==== Brano di testo
Tenuto conto del fatto che, nell’ipotesi peggiore, solo una piccola percentuale dei decessi causati da eventi estremi è potenzialmente riconducibile al riscaldamento globale e poiché, quali che siano le azioni messe in atto per ridurre le emissioni di gas serra, non vi saranno ricadute apprezzabili per molti decenni, risulta evidente come sia del tutto fuorviante considerare il cambiamento climatico il problema al quale oggi deve essere data priorità.

Come ha più volte sottolineato Bjorn Lomborg, se il nostro obiettivo è quello di migliorare “lo stato di salute del pianeta”, sarebbe preferibile destinare le risorse disponibili per porre rimedio a problemi di gran lunga più gravi rispetto al clima ma che, spesso, tali non ci sembrano perché meno “spettacolari”. E, anche limitandosi all’ambito, pur non prioritario, degli eventi estremi, azioni volte a migliorare la capacità previsiva ed a limitarne le conseguenze negative oltre che a favorire la crescita economica sono, perlomeno nel medio periodo, di gran lunga più efficaci di quelle che si pongono l’ obiettivo della riduzione dell’eventuale impatto dell’uomo.
========
==== Dati forniti
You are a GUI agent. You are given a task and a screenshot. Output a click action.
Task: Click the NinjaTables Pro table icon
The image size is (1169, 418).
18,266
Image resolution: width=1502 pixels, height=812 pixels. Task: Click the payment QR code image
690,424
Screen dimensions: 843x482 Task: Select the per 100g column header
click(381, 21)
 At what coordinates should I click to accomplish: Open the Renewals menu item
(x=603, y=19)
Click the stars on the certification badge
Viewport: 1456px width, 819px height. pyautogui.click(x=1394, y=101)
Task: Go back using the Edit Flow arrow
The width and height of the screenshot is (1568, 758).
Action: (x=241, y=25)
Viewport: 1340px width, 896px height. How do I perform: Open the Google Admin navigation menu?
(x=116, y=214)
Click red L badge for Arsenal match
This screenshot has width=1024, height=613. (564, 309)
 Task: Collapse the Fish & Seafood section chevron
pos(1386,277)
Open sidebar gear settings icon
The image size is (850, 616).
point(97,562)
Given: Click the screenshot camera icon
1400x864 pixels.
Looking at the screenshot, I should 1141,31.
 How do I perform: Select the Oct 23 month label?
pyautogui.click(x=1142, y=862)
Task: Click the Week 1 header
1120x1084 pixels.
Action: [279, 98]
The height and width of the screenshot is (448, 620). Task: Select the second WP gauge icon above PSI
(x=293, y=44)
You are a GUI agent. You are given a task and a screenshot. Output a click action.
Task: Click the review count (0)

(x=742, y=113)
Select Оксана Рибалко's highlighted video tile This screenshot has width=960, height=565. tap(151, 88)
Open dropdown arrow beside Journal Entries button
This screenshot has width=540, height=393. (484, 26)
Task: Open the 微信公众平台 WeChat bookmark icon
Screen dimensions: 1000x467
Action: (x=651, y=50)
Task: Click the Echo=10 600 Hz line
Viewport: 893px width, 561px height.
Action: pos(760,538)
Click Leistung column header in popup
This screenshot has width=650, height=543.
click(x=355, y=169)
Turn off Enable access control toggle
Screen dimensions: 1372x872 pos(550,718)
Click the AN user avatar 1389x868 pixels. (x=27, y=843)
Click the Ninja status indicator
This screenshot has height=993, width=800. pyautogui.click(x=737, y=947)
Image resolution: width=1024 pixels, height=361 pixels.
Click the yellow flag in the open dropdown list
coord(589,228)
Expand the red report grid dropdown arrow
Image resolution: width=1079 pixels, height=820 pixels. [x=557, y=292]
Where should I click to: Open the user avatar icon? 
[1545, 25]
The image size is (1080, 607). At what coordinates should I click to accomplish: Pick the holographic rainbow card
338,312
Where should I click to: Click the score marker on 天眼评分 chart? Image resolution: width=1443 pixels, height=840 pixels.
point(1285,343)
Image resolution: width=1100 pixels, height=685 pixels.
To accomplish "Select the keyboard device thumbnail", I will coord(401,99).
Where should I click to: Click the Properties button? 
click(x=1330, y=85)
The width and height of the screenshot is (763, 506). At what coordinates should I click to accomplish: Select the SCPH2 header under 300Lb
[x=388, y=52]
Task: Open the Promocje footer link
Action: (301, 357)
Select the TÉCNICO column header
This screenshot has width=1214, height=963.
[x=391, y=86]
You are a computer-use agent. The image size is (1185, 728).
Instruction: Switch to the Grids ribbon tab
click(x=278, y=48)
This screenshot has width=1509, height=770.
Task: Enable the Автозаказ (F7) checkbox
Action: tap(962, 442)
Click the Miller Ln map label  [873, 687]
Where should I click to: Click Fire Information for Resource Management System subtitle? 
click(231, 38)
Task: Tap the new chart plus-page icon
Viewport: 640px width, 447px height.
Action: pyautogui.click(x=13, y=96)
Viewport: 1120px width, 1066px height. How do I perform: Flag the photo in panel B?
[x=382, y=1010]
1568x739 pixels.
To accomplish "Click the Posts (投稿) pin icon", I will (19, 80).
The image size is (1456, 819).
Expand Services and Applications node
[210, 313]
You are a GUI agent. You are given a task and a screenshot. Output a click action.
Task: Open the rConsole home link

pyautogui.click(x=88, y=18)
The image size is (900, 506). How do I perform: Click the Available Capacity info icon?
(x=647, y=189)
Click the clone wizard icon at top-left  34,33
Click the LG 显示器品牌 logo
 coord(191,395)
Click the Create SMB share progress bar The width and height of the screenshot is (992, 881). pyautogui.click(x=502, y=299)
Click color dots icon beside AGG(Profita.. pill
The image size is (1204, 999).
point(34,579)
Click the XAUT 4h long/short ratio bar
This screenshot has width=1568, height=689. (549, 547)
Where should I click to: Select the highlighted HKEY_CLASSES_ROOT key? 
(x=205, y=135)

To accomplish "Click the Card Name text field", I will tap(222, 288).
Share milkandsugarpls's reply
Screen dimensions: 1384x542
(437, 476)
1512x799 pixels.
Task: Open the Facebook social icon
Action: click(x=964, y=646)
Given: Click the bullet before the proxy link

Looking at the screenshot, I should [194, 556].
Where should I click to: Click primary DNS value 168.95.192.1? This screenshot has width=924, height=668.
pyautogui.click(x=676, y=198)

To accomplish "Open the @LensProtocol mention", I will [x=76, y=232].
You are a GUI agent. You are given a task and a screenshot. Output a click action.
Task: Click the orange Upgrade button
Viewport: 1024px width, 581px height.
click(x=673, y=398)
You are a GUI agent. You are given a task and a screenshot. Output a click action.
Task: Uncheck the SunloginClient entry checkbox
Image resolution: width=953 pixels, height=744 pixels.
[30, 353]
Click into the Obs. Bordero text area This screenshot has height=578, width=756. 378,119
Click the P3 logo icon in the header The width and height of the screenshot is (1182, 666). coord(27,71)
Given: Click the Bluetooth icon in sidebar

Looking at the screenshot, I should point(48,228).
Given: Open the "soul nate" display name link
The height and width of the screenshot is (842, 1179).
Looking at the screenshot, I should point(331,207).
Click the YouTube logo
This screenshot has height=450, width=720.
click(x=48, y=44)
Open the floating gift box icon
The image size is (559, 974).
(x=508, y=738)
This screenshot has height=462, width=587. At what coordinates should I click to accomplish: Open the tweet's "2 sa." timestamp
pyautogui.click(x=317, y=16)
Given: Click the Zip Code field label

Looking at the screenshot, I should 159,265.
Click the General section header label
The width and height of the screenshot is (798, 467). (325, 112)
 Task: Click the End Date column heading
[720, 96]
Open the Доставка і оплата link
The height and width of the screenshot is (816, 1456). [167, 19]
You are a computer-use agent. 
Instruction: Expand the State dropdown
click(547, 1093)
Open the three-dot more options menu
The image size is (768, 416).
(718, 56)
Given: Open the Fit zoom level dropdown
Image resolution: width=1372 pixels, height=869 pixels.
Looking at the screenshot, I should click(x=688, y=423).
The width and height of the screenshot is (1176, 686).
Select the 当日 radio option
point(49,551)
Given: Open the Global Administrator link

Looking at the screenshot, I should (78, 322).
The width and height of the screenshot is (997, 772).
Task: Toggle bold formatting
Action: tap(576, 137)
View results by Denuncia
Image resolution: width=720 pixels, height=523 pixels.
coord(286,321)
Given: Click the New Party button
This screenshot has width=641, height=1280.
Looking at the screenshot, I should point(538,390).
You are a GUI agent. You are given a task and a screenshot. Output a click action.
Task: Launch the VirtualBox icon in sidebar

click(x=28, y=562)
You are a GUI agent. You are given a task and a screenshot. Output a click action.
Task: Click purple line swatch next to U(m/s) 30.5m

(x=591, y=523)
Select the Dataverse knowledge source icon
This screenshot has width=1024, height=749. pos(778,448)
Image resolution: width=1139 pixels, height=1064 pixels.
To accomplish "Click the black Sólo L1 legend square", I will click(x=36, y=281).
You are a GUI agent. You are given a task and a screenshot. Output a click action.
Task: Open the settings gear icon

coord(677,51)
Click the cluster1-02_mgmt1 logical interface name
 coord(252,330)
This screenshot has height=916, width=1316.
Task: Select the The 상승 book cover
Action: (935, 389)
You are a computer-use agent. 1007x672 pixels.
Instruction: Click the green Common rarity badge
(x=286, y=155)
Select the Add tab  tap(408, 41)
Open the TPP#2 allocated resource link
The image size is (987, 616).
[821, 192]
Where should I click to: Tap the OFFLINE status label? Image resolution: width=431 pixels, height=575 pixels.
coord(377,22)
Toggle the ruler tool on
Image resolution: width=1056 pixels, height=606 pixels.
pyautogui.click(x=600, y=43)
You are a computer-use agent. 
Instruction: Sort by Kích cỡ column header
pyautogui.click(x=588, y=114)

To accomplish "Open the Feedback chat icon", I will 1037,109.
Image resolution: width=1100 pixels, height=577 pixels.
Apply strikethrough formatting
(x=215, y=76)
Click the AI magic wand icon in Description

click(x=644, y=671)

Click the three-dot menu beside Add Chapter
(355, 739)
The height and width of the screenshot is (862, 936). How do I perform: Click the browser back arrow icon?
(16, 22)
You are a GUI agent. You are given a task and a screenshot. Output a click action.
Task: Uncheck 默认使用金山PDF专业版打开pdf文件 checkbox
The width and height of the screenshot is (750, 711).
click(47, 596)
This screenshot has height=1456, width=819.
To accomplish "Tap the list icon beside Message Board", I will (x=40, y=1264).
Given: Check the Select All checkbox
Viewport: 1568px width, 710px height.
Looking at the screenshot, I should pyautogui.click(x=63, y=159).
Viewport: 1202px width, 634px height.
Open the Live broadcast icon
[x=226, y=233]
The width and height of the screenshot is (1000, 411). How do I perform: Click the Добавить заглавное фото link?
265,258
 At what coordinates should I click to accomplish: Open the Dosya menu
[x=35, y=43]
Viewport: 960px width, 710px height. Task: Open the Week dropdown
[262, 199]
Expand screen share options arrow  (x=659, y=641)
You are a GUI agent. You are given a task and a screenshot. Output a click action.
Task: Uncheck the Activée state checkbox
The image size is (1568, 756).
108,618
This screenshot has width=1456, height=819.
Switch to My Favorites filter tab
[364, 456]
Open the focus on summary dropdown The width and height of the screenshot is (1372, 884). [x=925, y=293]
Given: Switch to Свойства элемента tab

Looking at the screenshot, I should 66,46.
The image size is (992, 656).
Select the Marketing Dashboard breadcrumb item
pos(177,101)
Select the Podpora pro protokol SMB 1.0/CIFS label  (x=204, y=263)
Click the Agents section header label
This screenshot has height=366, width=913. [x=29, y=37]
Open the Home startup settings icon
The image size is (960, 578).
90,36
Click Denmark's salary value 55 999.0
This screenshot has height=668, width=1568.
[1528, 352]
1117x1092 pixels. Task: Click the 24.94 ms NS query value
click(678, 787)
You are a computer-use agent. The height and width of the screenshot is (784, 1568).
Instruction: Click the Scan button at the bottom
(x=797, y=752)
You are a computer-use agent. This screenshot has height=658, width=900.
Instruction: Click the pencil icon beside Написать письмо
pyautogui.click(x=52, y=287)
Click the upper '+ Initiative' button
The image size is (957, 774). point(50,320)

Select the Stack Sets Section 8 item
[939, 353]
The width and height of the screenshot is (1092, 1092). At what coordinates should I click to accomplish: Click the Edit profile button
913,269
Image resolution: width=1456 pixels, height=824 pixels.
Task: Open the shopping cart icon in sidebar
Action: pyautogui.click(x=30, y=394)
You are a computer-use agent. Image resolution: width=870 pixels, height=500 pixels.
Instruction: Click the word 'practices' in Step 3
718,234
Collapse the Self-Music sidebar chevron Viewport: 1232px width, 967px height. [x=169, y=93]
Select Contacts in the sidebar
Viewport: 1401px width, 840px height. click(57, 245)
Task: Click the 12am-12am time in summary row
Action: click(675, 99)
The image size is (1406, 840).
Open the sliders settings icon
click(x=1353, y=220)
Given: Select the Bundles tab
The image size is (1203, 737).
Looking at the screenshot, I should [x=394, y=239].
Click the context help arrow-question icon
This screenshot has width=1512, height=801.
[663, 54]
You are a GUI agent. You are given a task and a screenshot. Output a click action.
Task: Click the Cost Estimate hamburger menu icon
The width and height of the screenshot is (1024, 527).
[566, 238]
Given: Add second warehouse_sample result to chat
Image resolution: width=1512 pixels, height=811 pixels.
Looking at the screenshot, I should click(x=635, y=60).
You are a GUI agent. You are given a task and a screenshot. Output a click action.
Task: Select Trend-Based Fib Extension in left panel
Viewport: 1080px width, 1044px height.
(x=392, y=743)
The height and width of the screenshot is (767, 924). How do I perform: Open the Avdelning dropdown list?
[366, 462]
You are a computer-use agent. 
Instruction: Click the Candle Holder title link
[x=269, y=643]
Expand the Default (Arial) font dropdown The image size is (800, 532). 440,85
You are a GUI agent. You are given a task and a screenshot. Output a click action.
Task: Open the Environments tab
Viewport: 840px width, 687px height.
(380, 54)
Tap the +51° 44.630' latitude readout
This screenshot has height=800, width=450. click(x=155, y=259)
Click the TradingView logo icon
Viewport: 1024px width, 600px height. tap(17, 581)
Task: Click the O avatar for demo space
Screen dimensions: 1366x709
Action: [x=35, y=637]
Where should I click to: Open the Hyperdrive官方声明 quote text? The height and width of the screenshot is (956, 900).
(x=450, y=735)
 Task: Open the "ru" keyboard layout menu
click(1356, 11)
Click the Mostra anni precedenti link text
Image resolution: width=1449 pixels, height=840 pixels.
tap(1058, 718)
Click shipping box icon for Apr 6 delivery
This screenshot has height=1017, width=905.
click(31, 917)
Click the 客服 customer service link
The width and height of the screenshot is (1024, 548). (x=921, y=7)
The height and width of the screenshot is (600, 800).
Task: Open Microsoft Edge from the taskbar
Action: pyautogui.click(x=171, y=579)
========
▶ [Completa quanto segue]:
[a] Nel brano sul cambiamento climatico, chi ha più volte sottolineato che sarebbe preferibile destinare le risorse a problemi più gravi del clima?
[b] Stampa tutto il brano sul cambiamento climatico da "Come ha più" giù fino a "dell’eventuale impatto dell’uomo.".
Le righe riportate qui non hanno alcun ruolo.

▶ [Insieme delle risposte]:
[a] Bjorn Lomborg.

[b]
Come ha più volte sottolineato Bjorn Lomborg, se il nostro obiettivo è quello di migliorare “lo stato di salute del pianeta”, sarebbe preferibile destinare le risorse disponibili per porre rimedio a problemi di gran lunga più gravi rispetto al clima ma che, spesso, tali non ci sembrano perché meno “spettacolari”. E, anche limitandosi all’ambito, pur non prioritario, degli eventi estremi, azioni volte a migliorare la capacità previsiva ed a limitarne le conseguenze negative oltre che a favorire la crescita economica sono, perlomeno nel medio periodo, di gran lunga più efficaci di quelle che si pongono l’ obiettivo della riduzione dell’eventuale impatto dell’uomo.